■ Task statement ■
Output the listing exactly, without its pictures.

■ Source information ■
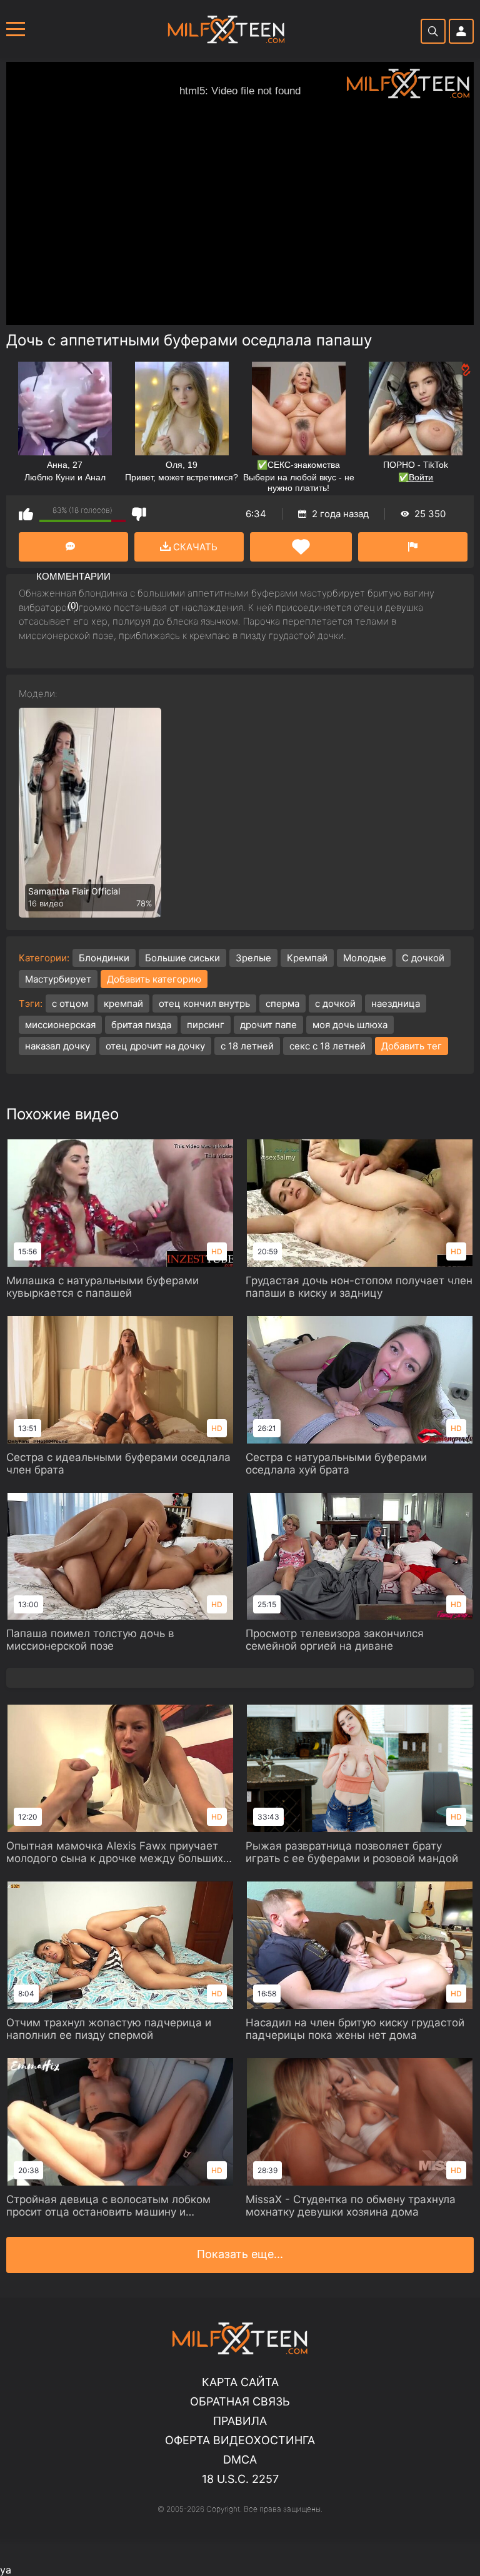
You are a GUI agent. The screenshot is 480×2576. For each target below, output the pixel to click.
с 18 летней (247, 1046)
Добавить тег (411, 1046)
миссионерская (60, 1025)
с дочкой (335, 1003)
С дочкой (423, 958)
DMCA (240, 2459)
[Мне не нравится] (139, 514)
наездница (395, 1003)
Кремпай (307, 958)
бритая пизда (141, 1025)
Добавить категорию (154, 979)
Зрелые (253, 958)
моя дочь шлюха (350, 1025)
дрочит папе (268, 1025)
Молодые (364, 958)
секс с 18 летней (327, 1046)
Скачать (194, 547)
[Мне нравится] (26, 514)
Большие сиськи (182, 958)
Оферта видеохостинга (240, 2440)
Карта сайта (240, 2382)
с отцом (70, 1003)
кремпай (123, 1003)
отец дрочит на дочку (155, 1046)
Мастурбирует (58, 979)
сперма (282, 1003)
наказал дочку (57, 1046)
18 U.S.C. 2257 (240, 2478)
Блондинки (104, 958)
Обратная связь (240, 2401)
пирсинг (205, 1025)
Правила (240, 2420)
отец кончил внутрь (204, 1003)
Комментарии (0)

■ Reply to the exercise ■
You are a GUI agent. The screenshot is 480×2576. For each target below, output the pixel to click.
с 18 летней (247, 1046)
Добавить тег (411, 1046)
миссионерская (60, 1025)
с дочкой (335, 1003)
С дочкой (423, 958)
DMCA (240, 2459)
[Мне не нравится] (139, 514)
наездница (395, 1003)
Кремпай (307, 958)
бритая пизда (141, 1025)
Добавить категорию (154, 979)
Зрелые (253, 958)
моя дочь шлюха (350, 1025)
дрочит папе (268, 1025)
Молодые (364, 958)
секс с 18 летней (327, 1046)
Скачать (194, 547)
[Мне нравится] (26, 514)
Большие сиськи (182, 958)
Оферта видеохостинга (240, 2440)
Карта сайта (240, 2382)
с отцом (70, 1003)
кремпай (123, 1003)
отец дрочит на дочку (155, 1046)
Мастурбирует (58, 979)
сперма (282, 1003)
наказал дочку (57, 1046)
18 U.S.C. 2257 (240, 2478)
Блондинки (104, 958)
Обратная связь (240, 2401)
пирсинг (205, 1025)
Правила (240, 2420)
отец кончил внутрь (204, 1003)
Комментарии (0)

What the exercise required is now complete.